They are under immense pressure to meet citizens’ rising expectations in their communities, and mobile technologies facilitate faster, more informed actions – not unlike the way mobile technologies increase the speed and efficiency of front-line workers in the warehousing, manufacturing, retail, energy or utility sectors.
Plus, public safety agencies must prepare for every imaginable scenario, plan the best response, develop the tools and techniques and train on them, regardless of how remote the chance that the worst will happen. Because, someday, the worst will happen. So, between crises, when there are times of (relative) normality, the men and women that step up to serve as first responders often take a step back to assess their preparedness level.
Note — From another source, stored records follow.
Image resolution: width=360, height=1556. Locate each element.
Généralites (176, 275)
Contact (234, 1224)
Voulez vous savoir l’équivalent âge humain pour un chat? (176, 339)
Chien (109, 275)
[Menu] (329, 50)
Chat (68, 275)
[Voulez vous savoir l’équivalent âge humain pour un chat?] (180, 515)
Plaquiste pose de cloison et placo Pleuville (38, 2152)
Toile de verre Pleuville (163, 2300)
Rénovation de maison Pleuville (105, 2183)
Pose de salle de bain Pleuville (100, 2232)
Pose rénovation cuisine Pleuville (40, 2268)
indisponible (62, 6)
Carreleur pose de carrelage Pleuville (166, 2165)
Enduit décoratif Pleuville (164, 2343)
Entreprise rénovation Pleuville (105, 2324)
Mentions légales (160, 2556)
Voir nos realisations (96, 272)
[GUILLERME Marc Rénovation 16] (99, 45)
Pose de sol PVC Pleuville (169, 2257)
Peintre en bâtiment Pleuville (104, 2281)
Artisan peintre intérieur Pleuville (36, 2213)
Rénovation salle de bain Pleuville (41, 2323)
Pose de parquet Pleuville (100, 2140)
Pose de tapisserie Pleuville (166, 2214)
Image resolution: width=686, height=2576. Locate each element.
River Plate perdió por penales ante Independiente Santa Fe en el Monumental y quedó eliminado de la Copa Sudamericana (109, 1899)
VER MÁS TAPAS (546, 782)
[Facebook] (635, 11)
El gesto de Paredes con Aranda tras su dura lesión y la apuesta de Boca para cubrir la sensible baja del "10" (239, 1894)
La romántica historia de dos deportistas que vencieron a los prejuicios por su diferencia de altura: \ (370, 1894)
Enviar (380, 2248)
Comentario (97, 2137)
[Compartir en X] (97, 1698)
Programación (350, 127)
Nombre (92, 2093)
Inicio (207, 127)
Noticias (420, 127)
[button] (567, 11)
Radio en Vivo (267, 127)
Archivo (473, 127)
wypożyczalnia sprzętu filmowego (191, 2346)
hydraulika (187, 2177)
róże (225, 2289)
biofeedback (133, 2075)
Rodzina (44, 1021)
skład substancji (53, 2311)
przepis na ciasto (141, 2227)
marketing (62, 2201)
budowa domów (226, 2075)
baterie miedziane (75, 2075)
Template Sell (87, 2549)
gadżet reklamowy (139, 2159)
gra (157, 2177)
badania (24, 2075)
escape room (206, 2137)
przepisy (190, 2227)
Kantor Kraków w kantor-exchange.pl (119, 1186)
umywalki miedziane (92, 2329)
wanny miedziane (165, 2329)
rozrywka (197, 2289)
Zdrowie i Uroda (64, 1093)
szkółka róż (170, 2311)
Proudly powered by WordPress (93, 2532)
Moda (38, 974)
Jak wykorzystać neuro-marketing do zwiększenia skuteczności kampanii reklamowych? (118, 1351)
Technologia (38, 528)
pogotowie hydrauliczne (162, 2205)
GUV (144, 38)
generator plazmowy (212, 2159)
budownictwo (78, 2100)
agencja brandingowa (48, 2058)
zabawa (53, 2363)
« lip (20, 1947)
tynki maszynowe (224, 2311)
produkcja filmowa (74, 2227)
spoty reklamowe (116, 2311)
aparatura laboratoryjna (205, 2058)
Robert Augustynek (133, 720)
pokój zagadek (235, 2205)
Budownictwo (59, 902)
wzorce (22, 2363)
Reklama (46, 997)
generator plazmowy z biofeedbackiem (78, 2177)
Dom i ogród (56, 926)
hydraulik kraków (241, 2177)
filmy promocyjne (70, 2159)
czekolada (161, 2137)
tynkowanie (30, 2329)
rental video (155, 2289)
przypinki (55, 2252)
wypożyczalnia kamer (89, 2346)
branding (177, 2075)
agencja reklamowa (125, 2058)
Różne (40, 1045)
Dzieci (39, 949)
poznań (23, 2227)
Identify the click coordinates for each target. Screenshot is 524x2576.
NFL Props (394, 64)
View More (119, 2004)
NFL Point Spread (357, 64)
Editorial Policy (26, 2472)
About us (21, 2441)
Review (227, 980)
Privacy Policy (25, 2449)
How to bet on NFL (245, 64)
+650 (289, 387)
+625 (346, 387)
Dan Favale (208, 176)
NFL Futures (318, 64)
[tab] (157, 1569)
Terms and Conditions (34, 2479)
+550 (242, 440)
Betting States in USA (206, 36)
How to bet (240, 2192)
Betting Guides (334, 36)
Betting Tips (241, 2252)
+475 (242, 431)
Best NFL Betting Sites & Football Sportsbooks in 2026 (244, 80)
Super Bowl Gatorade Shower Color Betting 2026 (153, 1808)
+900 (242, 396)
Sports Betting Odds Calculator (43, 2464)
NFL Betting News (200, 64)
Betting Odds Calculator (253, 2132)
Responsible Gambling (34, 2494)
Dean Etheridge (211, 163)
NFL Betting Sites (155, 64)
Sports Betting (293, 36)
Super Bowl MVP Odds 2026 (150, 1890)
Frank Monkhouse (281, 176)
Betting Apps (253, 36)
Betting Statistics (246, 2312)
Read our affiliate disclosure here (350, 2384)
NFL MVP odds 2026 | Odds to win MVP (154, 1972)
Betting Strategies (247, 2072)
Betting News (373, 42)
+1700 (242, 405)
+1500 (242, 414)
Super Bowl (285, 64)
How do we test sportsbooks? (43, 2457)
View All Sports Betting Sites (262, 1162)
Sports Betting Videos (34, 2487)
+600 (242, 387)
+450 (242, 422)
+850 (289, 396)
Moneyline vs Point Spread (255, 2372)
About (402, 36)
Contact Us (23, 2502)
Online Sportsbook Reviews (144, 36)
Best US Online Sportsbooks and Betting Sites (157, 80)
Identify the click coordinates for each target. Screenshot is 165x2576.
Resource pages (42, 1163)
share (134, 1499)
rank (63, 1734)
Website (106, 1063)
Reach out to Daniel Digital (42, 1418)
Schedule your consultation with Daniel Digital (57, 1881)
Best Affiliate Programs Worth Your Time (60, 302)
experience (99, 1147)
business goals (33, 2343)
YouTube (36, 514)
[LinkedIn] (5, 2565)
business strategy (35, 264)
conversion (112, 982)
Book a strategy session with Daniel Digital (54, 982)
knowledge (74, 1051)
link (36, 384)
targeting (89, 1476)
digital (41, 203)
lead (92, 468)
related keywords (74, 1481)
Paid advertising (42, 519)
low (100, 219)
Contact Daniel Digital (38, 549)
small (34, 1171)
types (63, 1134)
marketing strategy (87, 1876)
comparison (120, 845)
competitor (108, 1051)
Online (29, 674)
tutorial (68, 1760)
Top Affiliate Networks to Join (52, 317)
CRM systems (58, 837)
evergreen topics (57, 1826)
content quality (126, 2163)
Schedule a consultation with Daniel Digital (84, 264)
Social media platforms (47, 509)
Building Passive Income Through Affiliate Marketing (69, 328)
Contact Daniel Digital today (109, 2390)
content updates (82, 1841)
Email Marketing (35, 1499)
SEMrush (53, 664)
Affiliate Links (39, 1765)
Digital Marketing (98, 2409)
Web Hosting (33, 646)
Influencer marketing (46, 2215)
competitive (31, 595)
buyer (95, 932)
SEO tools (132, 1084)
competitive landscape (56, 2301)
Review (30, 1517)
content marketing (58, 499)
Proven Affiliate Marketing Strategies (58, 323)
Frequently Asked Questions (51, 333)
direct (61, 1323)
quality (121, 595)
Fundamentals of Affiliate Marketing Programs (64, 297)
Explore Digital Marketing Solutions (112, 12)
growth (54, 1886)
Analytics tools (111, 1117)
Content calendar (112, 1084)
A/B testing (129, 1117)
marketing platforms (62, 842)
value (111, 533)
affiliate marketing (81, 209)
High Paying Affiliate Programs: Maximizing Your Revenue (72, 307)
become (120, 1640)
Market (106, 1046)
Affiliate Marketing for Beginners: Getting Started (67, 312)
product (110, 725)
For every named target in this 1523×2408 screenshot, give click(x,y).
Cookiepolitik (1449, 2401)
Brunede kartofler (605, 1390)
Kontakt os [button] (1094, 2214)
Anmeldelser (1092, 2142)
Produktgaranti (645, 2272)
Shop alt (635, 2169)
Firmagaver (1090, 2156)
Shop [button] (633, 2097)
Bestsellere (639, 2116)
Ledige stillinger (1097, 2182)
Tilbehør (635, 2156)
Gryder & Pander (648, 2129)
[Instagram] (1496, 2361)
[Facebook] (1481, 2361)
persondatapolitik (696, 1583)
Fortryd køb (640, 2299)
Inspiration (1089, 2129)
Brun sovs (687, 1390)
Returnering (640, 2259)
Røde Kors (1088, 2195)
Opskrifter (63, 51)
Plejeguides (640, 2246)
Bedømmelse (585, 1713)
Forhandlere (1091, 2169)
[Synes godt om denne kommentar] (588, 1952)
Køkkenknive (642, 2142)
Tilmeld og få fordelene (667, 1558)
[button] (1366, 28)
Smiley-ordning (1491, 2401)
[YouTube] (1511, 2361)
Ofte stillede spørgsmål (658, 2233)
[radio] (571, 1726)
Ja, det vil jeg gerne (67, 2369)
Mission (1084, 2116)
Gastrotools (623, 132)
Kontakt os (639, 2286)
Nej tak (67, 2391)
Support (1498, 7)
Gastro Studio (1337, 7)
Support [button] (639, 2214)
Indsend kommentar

Together with support teams, such as administrators and IT, they will review their processes, procedures and equipment – especially their technology assets – using an approach that one might describe as thorough, yet commonplace.
While visiting a couple of police agencies in Virginia a few years ago, I was struck at how similar the meetings were to those with companies in other industries. Both IT and field workers – that is, active police officers – joined to learn more about their tablet computer and accessories solution options. Their interests were very similar to those you might hear when speaking with any field-oriented organization about tablet-based mobility solutions: device capabilities, ruggedness, available accessories and whether the vehicle docks would safely work in their vehicles. And while such IT-specific considerations are common for organizations with a large field-based workforce, these public safety IT teams also talked about some of their unique internal issues, like whether they will have their own email servers or have to use their city or county’s general server. (Both agencies were able to wrestle away control and were allowed to use their own server, as their up-time and security needs weren’t served by the administrative email server team.)
During a break, we (the solution engineering team) had time to casually talk with the agency attendees about everything from how to best grill meat to real-life stories of action in the line of duty. After arguing with me a bit about grilling temperatures, these men and women recounted numerous stories of difficult calls they were able to handle effectively and safely, which left me in admiration of the day-to-day encounters they have. It became clear just how focused they are every day on training for those extreme situations that they will encounter sooner or later.
It makes sense. When one of these emergencies happens, there is no time to consult a manual on how to address the situation. They have to know how to bring all of the tools at their disposal to bear at a moment’s notice, while under immense stress, without second-guessing a single move – technology tools included. Consider the current situation: first responders are having to take extra precautions on every call to protect both themselves, their families and those they’re helping. For example, they have to disinfect their mobile devices to very strict standards at the same frequency they’re washing their hands. Knowing which mobile computer features can aid with social distancing is now critical, even if it was unheard of a few short months ago. Yet, their training on how to obtain real-time info on current government orders, connect with other support agencies and utilize longer-range barcode scanners to look at a driver’s license held by a citizen, not by the officer, all come into play. Fortunately, the devices that are used daily for routine police, fire or EMS work are the same ones that will be used during an emergency.
So, those officers in the room during my meetings with Virginia police agencies weren’t just there to make sure they liked how the devices looked. They needed to make sure the devices would be functional in the field both during routine operations such as dispatch reporting or eCitation and – even more importantly – in those emergency scenarios where long shifts or hazard exposures might be common. They were intent on selecting devices with long battery run-times and hot-swap capabilities as well as the ability to use touch screens while wearing gloves or other personal protective equipment (PPE). Public safety professionals who responded to Zebra’s “Future of Field Operations” study also confirmed that situational awareness was one of the top two reasons why they would use tools such as tablets and other mobile computers on the job.